Dollar Dynamics and Fed Outlook Remain Supportive
The US dollar staged a mild rebound from its weakest level since early October, though the move lacked follow-through. Expectations that the Federal Reserve will maintain a broadly accommodative policy stance continue to cap the dollar’s upside, reducing the appeal of yield-sensitive assets.
This environment remains constructive for gold, which benefits when real rates stay compressed and currency strength remains constrained. As a result, the metal has shown resilience despite short-term dollar firmness, with no signs of aggressive profit-taking emerging near recent highs.
Geopolitical Uncertainty Sustains Safe-Haven Demand
Ongoing geopolitical tensions continue to underpin safe-haven flows into bullion. Elevated uncertainty across multiple regions has encouraged investors to retain defensive exposure, reinforcing the view that the latest pullback reflects consolidation rather than a shift in trend.
Focus Turns to Key Japanese Data
With holiday-thinned markets reopening, attention will turn to upcoming Japanese economic releases on Friday. Tokyo core CPI is expected to slow to 2.5% year on year from 2.8%, while the unemployment rate is forecast to hold at 2.6%. Industrial production is seen falling 1.9% after a prior gain, and retail sales growth is projected to ease to 0.9%.
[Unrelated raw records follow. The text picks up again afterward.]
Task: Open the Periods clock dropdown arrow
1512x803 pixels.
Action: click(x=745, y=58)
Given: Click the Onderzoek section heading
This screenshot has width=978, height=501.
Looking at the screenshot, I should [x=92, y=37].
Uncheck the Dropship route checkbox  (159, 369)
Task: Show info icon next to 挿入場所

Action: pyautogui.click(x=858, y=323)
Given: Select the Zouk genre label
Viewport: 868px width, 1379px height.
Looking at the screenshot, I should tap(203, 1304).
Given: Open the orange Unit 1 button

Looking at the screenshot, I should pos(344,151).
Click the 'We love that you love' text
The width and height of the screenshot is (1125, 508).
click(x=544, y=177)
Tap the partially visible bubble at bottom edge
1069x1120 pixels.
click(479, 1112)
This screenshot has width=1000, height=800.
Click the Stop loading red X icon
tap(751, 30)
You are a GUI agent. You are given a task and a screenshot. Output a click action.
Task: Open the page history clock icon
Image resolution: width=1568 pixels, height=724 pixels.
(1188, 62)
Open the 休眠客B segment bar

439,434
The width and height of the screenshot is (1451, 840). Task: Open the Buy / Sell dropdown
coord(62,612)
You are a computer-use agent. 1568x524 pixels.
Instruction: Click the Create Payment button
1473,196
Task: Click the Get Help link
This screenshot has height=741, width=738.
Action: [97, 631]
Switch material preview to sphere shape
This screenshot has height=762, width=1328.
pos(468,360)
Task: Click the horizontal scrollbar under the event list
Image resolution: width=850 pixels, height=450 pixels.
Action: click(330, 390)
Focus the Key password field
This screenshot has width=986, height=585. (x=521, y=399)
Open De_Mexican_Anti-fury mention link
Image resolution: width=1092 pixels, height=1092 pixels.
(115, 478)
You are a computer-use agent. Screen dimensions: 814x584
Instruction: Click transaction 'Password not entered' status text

Weaker-than-expected data could add to global growth concerns, potentially reinforcing gold’s appeal as a defensive asset.
Short-Term Forecast
Gold near $4,479 targets $4,520 while holding $4,450 support; silver at $71.85 eyes $73.80, with $70.20 support limiting downside as markets reopen amid holiday-thinned liquidity and steady safe-haven demand outlook.